Mufti Muhammad Zahid affirms it is a right Islam has granted to women. Like many mainstream muftis (Islamic jurists), he believes both spouses must agree on the act of Khula. “One sided Khula initiated by the wife with the husband not agreeing to it, is unreliable,” he says. But he also agrees that the Qazi, which today amounts to the Judge of a family court, can nullify the nikaah on solid grounds.

Fight for rights

Khula is different from Talaq-i-Tafweez, explains Zaidi. The latter is the power to grant a divorce; this right, though, belongs to the husband, yet it can be delegated to another such as his wife or a third person either absolutely or conditionally, limited by time or permanently. “The person to whom the right has been delegated can then pronounce Talaq accordingly. In essence, this means that the wife can divorce herself. Such a Talaq, once exercised, would be effective after expiry of 90 days unless revoked by husband or wife,” says Zaidi. The nikahnama carries this optional clause and with rising awareness an increasing number of women have begun to check the box of Talaq-i-Tafweez in the marital contract.

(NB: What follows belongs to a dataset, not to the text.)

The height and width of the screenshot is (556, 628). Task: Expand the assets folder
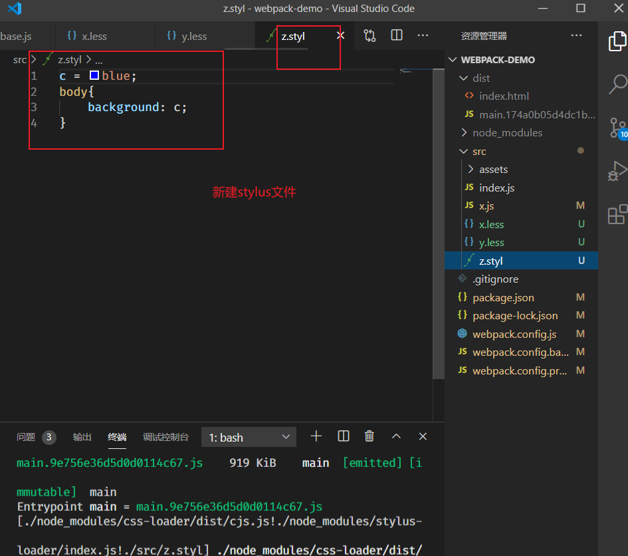point(493,170)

For women like Sajida, Khula is what she calls a lifesaving decision. While reasons for Khula vary from couple to couple, in Sajida’s experience it was her ex-husband’s lack of responsibility, taking her for granted and considering her useless. “He was very jealous and unkind. I cooked for him and looked after the house and even contributed financially but he never valued anything. If I were not an educated or working woman I would have committed suicide,” she shares with a shudder.

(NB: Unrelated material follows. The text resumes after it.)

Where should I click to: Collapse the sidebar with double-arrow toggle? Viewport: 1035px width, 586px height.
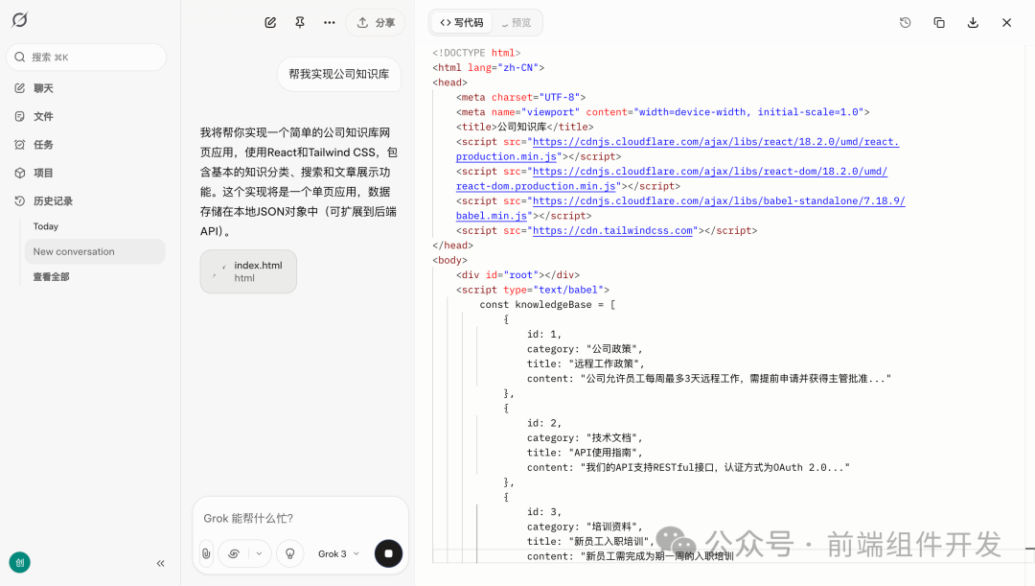160,563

Khula was not the first option for her and she tried to make things work for almost a decade. “I just wanted him to respect me but he never did. He told me many times that I am fat and ugly,” she says. Sajida’s ex-husband, who suffered from bipolar disorder, let go of her very easily. “We didn’t have any kind of physical contact since years, so he felt guilty. I feel it was the main reason he easily let me go,” she says, and shares that she considers herself lucky to be out of a life of confinement.

‘Khula’ without husband’s consent is un-Islamic: CII

For some of Sajida’s contemporaries, however, the options are less relenting and women are forced to live in marriages where the reasons for opting for Khula would be more than valid, such as impotency, mental or physical disorders, and abuse or even infidelity.

Time to accept

While Khula is undeniably a right and the acceptance levels may have increased, it is never taken lightly. The first reaction of most people Sajida encountered was that this is the price urban Pakistani women are paying for economic empowerment. ‘Yeh human rights walay aur TV dramay aurton ke dimagh karab kartay hain (human rights activists and television dramas have corrupted our women)’ is a common reaction when the increased rates of Khula are brought up.

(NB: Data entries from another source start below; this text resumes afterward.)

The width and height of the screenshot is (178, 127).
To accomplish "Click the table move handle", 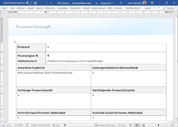I will 15,42.
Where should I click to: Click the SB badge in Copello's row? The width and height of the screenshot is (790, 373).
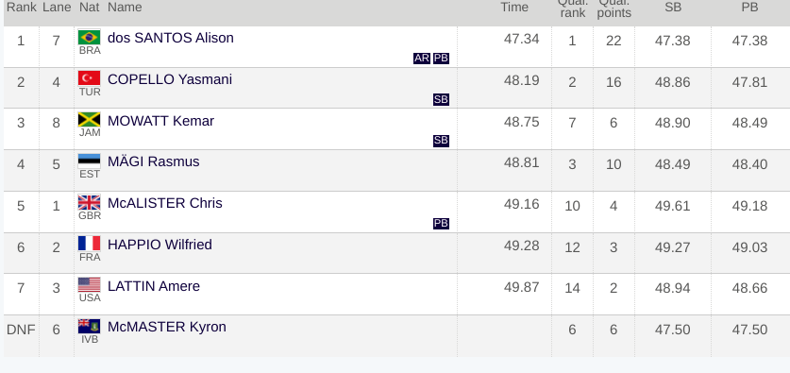pyautogui.click(x=441, y=99)
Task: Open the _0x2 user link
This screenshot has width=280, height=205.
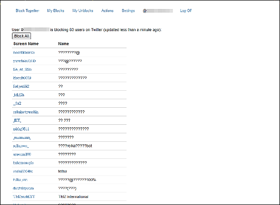Action: coord(17,103)
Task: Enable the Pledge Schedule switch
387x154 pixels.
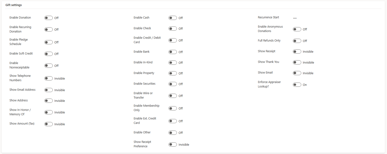Action: [x=48, y=42]
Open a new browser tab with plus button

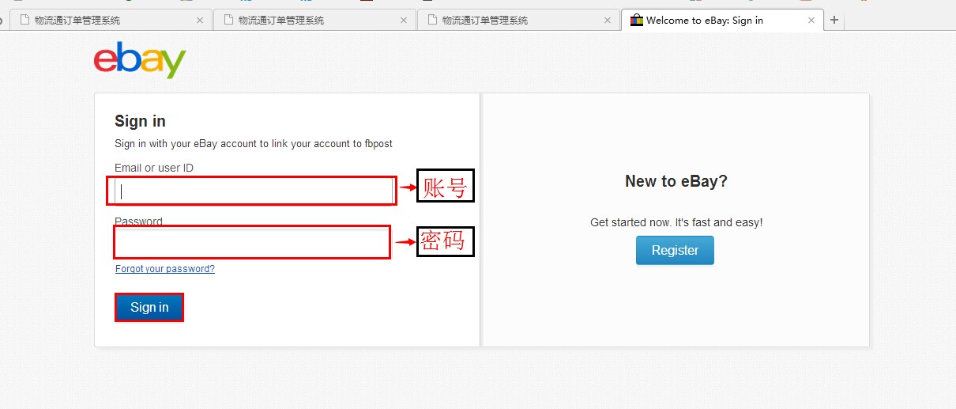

Women’s rights activists fiercely defend a woman’s right to be able to liberate herself from a crippling marriage. “But it’s never a good thing that a family gets broken. Unlike what people assume, human rights activists like myself, who support women’s rights, do not encourage women to seek divorce and make it their duty to listen to both sides of the story. We try to reconcile their differences,” says Mahnaz Rahman of the Aurat Foundation.

But sometimes the differences are irreconcilable. Such was the case with Naila* who stayed in an abusive marriage for 26 years but never considered seeking Khula. Instead, her marriage ended with her husband divorcing her on his second wife’s pressure. “I am from the generation when mothers taught their daughters ‘Jis ghar mein shareef aurat ki doli jaati hai, wahan se uska janaza uth ta hai’ (a decent woman’s funeral is in the same home where she goes as a bride). This doli-to-janaza mentality was so firmly driven in a girl’s mind that she chose to suffer in silence,” says Naila. She could not take that leap of faith as she felt staying in the marriage was for her children’s better future. The onus of protecting the children from the effects of a broken home sat squarely on the mothers and women would also brush issues under the rug for this reason, confirms Naila. “But sometimes children are better off when they do not see their mothers tormented,” she adds.

Reasons cited in cases of Khula vary but experts agree that economic empowerment of women is translating into the fact that they are no longer willing to live in a perpetual abuse or neglect. “With economic independence comes a sense of self-worth.  A sense of rights and women wonder why they should tolerate unjust behaviour,” says Rahman.

“We are witnessing fairly rapid social change in cities across Pakistan with regards to gender norms and as Pakistan is one of the most rapidly urbanising countries in the world, these changes are significant for the country as a whole,” says Nida Kirmani, who teaches Sociology at Lahore University of Management Science and is a gender activist. In Kirmani’s opinion, migration to cities opens up possibilities for women to move away from the restrictions of extended kinship networks, which sometimes allows them more room to challenge social norms.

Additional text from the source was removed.